╭──

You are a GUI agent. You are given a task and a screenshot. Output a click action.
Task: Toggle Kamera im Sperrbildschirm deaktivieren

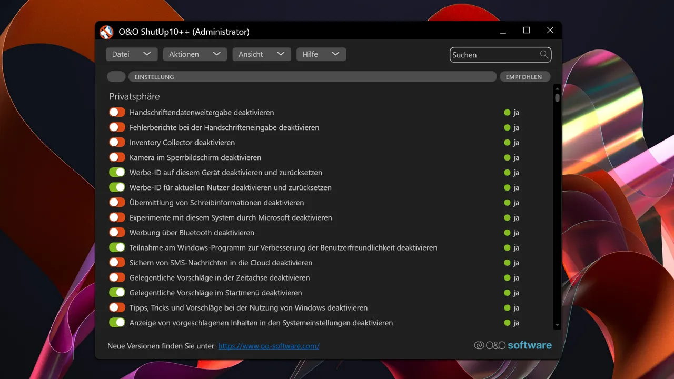coord(117,157)
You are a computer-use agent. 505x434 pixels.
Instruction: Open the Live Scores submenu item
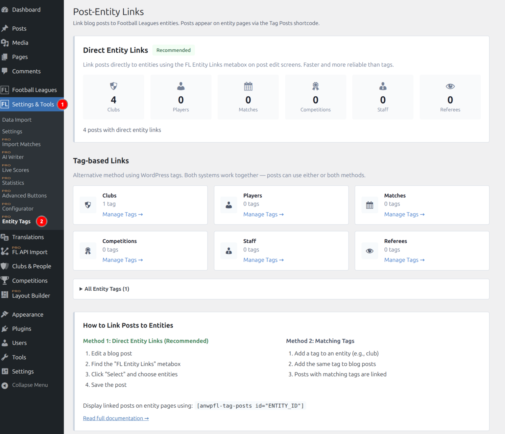[15, 170]
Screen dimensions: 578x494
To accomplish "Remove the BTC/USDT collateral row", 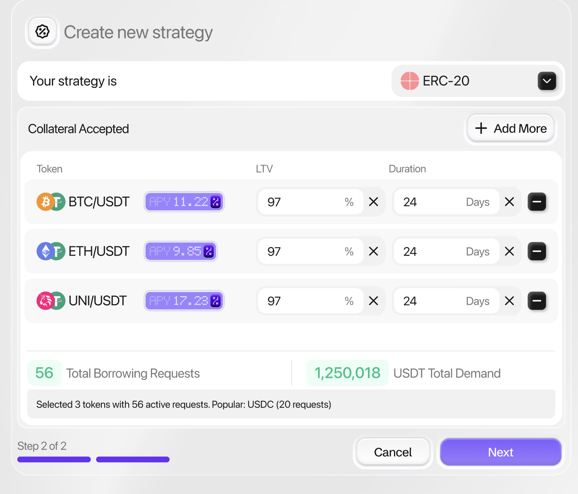I will (537, 202).
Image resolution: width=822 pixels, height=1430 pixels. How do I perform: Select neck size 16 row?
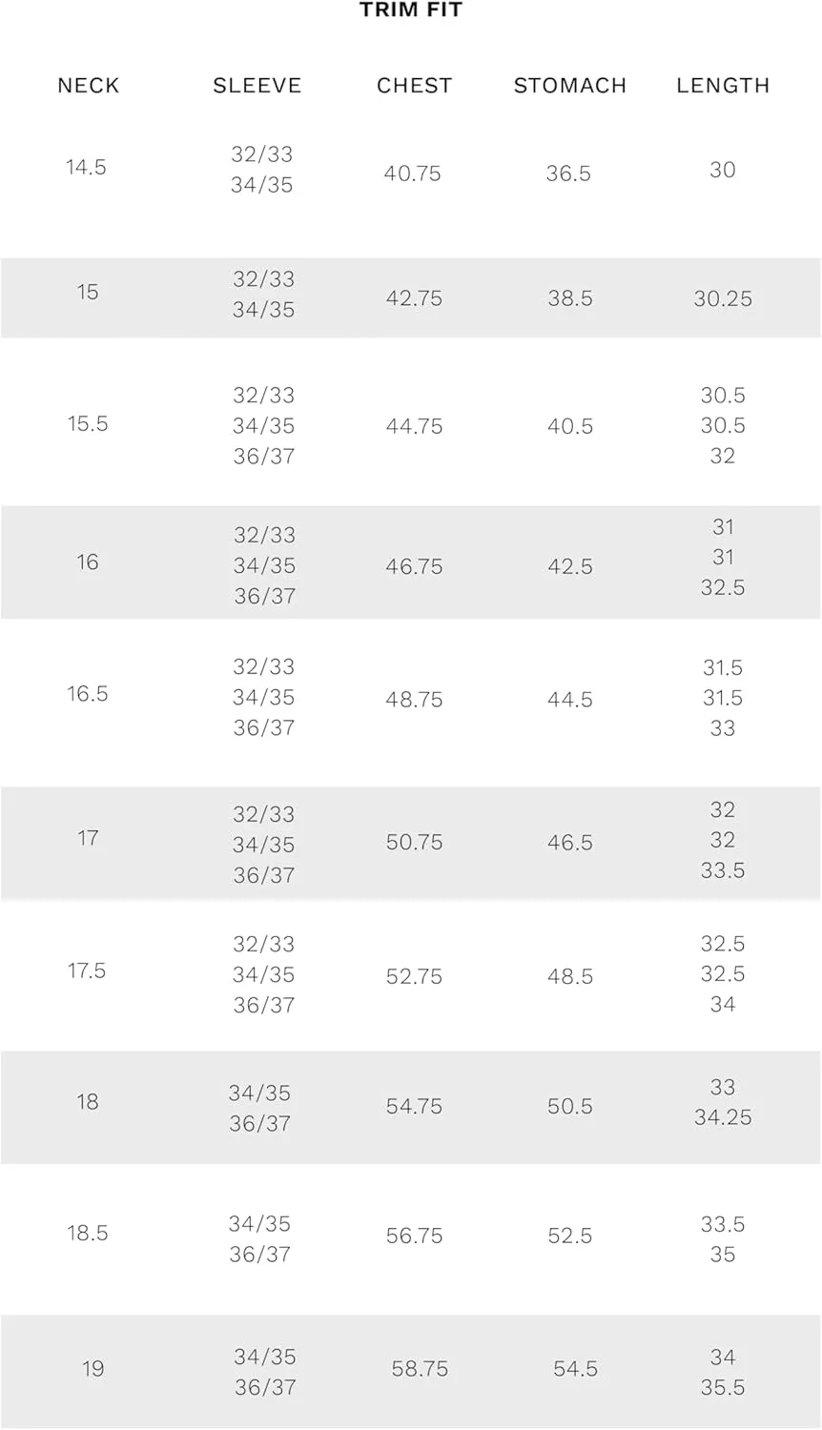pyautogui.click(x=411, y=562)
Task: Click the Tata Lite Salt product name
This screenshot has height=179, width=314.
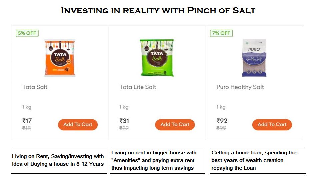Action: pyautogui.click(x=138, y=87)
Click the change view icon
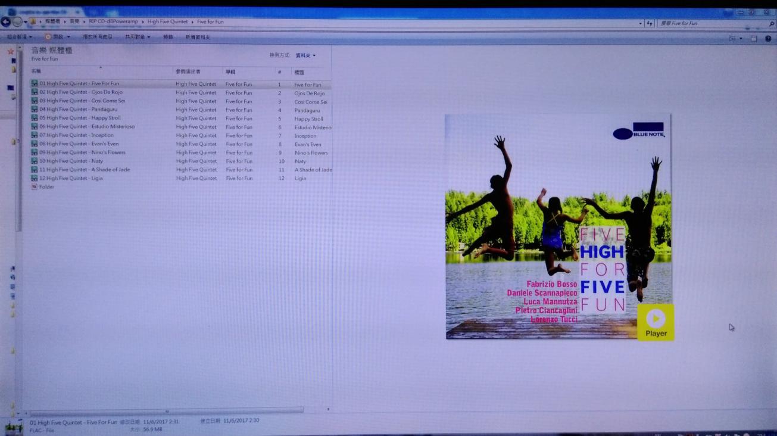This screenshot has height=436, width=777. (732, 38)
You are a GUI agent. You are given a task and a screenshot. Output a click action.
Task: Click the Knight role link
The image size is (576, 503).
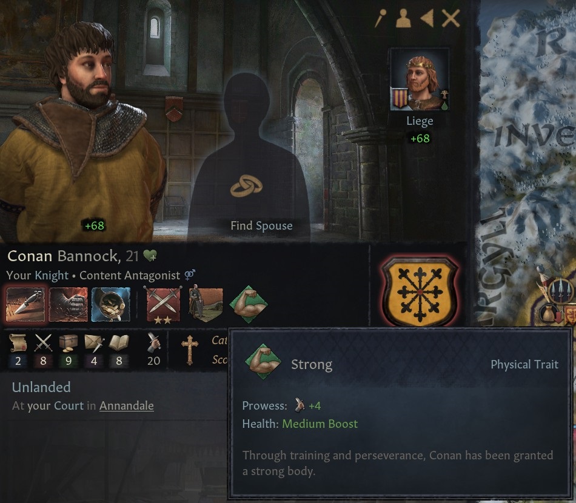tap(52, 275)
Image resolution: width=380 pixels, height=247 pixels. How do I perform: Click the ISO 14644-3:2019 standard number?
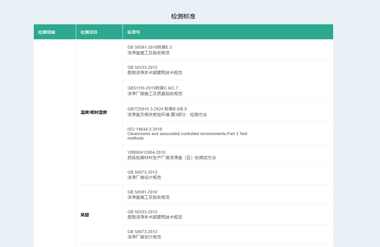coord(145,129)
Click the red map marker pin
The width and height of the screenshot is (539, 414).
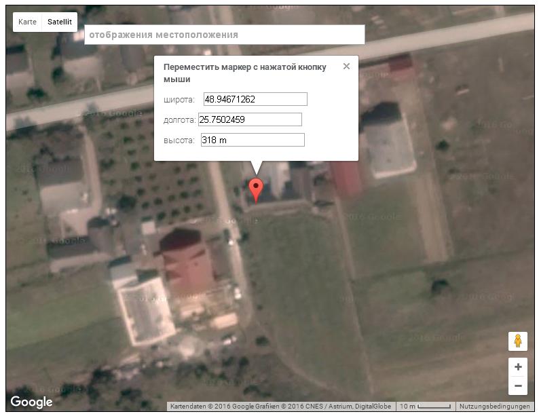(x=256, y=190)
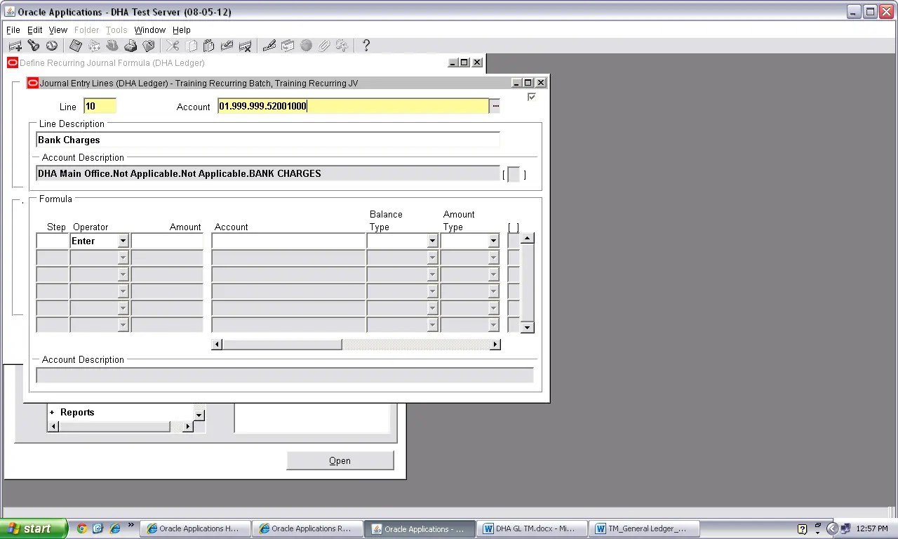Select the Cut scissors toolbar icon

coord(173,45)
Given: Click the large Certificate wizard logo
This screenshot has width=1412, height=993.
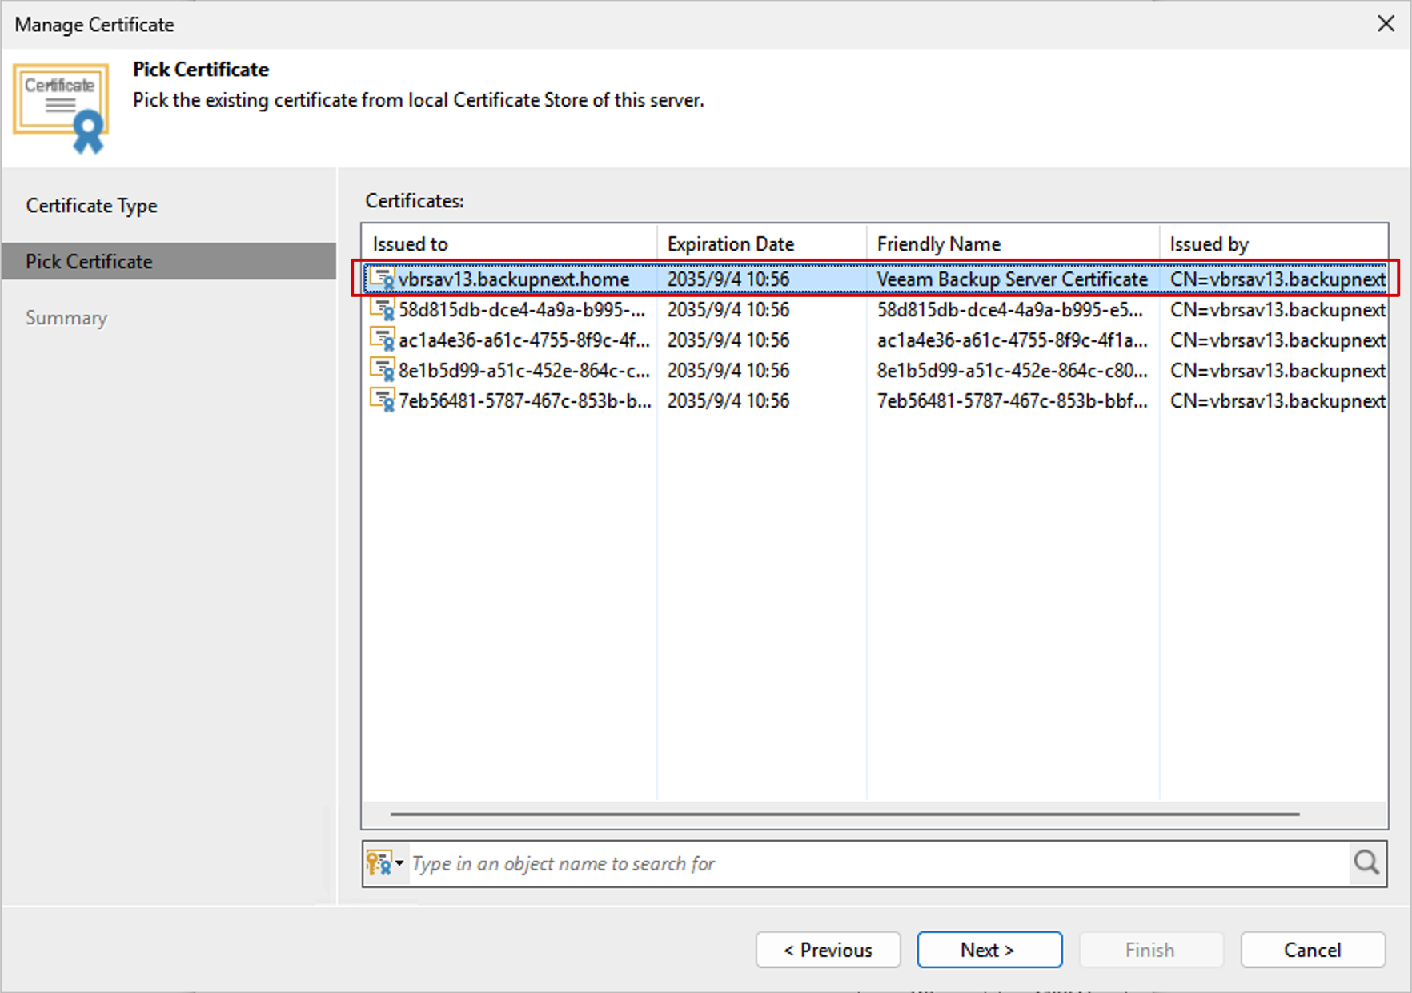Looking at the screenshot, I should [x=62, y=108].
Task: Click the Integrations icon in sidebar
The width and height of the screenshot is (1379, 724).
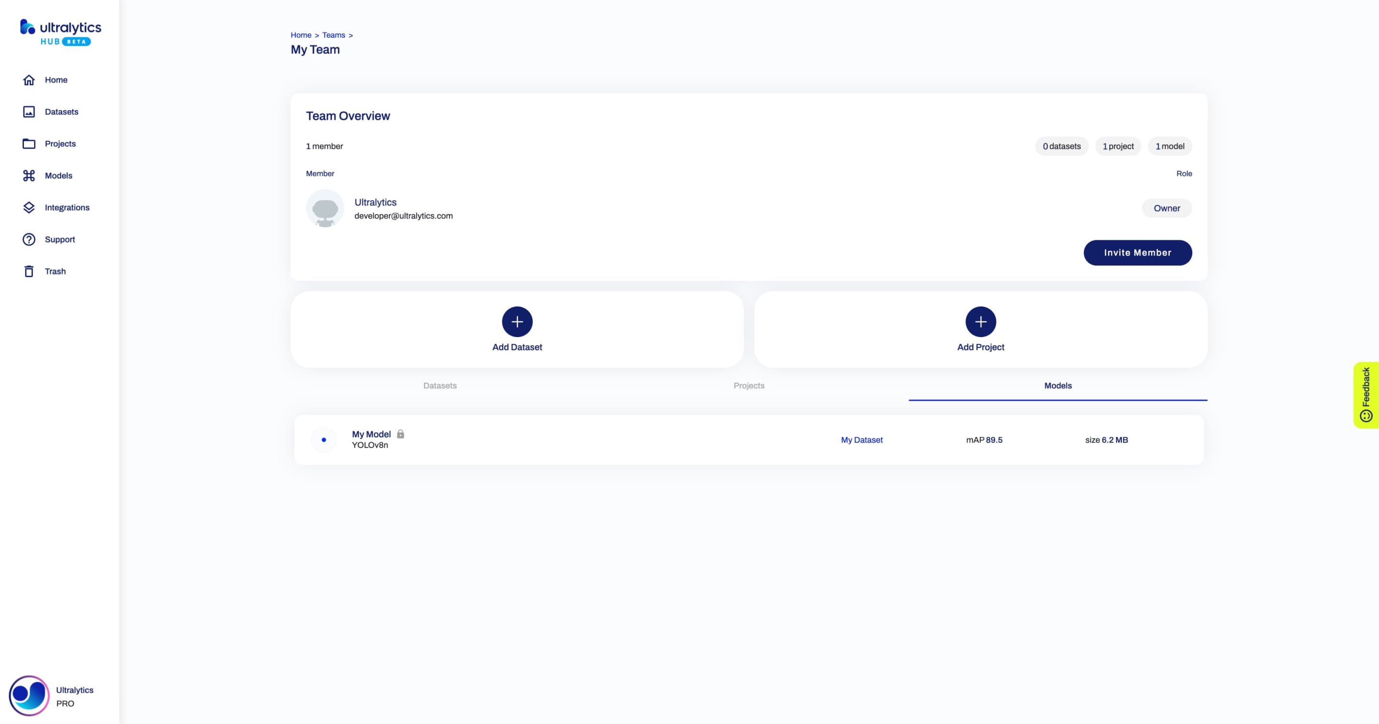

╰──

» PROMPT
What is needed is an exact repetition of every line from the line with "Given: Click the" to the end of the data above, both ends included, with no pictures.

» TASK ANSWER
Given: Click the large Certificate wizard logo
This screenshot has width=1412, height=993.
Looking at the screenshot, I should [x=62, y=108].
Task: Click the Integrations icon in sidebar
The width and height of the screenshot is (1379, 724).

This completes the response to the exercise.